Required action: From the material below, list every line containing "computer".

(Beginning of Records supplied)

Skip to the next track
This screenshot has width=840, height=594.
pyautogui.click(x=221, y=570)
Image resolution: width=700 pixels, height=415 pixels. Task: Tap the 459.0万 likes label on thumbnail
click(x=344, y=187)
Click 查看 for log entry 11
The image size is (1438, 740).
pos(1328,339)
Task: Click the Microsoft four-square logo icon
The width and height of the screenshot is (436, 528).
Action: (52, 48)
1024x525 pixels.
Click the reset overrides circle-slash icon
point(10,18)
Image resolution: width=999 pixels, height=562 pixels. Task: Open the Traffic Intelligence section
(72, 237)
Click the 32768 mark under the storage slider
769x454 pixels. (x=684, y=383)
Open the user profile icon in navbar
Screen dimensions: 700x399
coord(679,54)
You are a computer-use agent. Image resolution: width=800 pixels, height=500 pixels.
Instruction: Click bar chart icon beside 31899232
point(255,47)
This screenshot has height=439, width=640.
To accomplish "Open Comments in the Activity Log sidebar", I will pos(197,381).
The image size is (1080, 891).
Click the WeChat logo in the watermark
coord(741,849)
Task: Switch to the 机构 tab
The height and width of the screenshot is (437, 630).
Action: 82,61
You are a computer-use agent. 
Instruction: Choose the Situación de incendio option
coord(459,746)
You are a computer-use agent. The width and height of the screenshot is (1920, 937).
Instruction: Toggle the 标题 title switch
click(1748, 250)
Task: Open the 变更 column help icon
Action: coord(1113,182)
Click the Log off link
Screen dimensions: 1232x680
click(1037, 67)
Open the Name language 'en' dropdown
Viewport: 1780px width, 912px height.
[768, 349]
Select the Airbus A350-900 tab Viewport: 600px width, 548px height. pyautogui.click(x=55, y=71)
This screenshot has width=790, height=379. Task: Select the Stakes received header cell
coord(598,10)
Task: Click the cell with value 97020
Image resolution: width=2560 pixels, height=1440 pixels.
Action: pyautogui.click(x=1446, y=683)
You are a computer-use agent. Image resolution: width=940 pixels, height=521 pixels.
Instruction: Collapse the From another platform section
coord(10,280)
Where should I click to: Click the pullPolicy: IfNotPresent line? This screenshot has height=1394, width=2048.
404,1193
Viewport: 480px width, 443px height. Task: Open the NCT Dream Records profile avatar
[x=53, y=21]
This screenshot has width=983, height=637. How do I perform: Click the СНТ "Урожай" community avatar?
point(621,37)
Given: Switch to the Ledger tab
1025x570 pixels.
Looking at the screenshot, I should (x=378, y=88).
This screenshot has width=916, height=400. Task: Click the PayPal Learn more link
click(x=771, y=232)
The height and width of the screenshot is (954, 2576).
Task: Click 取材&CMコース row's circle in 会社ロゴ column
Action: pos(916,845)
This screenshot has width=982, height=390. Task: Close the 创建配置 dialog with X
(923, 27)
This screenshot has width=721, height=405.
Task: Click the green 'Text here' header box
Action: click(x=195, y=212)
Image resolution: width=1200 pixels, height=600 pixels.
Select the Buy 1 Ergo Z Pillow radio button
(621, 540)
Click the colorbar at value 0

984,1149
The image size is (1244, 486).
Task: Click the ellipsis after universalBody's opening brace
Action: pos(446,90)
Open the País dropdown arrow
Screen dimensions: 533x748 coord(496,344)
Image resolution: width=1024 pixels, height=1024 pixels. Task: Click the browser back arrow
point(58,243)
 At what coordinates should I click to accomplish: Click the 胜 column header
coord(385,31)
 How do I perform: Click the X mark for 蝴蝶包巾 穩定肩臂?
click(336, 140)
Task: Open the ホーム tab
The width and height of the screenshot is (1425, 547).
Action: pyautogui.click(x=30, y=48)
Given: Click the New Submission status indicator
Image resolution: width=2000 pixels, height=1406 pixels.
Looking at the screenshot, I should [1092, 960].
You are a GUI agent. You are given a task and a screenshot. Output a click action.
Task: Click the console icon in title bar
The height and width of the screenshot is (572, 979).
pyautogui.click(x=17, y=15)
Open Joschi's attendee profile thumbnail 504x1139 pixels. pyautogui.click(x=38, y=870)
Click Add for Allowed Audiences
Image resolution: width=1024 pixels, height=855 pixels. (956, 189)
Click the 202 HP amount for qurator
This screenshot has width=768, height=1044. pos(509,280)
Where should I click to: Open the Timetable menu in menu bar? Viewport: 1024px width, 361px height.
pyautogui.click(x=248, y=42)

(End of Records supplied)

Answer area:
You are a computer-use agent. Image resolution: width=800 pixels, height=500 pixels.
You are a computer-use agent. 
You are a computer-use agent. The width and height of the screenshot is (1920, 937).
You are a computer-use agent. Image resolution: width=940 pixels, height=521 pixels.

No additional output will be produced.